Source: Wikimedia Commons

Norwegian-Chinese relations suffered when the Nobel Peace Prize was handed to the Chinese dissident Liu Xiabo. Now the government tries to normalize relations by refusing to meet with the Dalai Lama.

As a small country with limited global power, the Norwegians take great pride in their humanitarian reputation and the international attention that follows the annual Nobel Peace Prize award. The Dalai Lama, the Tibetan leader-in-exile has long been an efficient and highly publicized critic of Chinese policies, and was himself awarded the Nobel Peace Prize in 1989.

It was therefore unprecedented when leading Norwegian government officials and parliamentary members – some of whom have previously been prominent advocates for Tibet – signaled that they would not meet with him when he visits Norway in May, a visit ironically intended to celebrate the 25th anniversary of his award.

The crux of the issue is Chinese anger, and continued economic sanctions, over the decision to award the Nobel Prize in 2010 to prominent Chinese activist Liu Xiabo, who is currently serving an 11-year sentence for “inciting subversion of state power”.

The Nobel Committee, although nominally independent of the political establishment, consists of former politicians and is frequently misunderstood abroad as a policy arm of the government. The fact that the current committee leader is a former prime minister also does not help to produce an image of neutrality.

Xiabo’s receipt of the award was a huge embarrassment for Beijing, who maintained that he was a criminal and exclusively a concern for Chinese authorities. They retaliated by enacting a partial embargo on Norwegian salmon export, causing a decline from 11,000 tons exported in 2010 to just 4,600 in 2013, despite increased demand.

Other retaliations included abandoning protracted efforts at implementing a bilateral free trade agreement, denying visas to Norwegian businessmen, journalists and academics without reason, as well as banning tourism advertisements for Norway in China – an industry that has experienced significant growth recent years.

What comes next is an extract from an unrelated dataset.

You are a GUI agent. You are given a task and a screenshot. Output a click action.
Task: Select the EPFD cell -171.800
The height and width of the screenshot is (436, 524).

Although the overall effect on the Norwegian oil-economy has been hardly noticeable, the political establishment has realized the consequences of angering the second-largest economy in the world. Beijing’s grudge has proven far more protracted than anyone had foreseen, and continued efforts at reconciliation by the Norwegian state department have so far been met with the demand of an official apology from the Norwegian government.

Outright apologizing to China would domestically be “politically disastrous” for any Norwegian government. The public has been shaped by decades of a foreign policy focused on humanitarian work and peace negotiation efforts.

With economic prosperity, a stable security climate and the relatively unimportant economic relation with China (it only accounts for 2 percent of total exports), the public at large sees little reason to kowtow to the Communist Party in China. Such public sentiment was evident in the harsh criticism the government faced over its recent decisions.

The unpopular decision was, however, welcomed by China, who had sharply criticized granting the Dalai Lama a visa in the first place. A foreign ministry spokesperson said that “we have noted the Norwegian government’s recent new position (…) if you say that they made a mistake in the past, and can now change it, that is worth encouragement and approval.”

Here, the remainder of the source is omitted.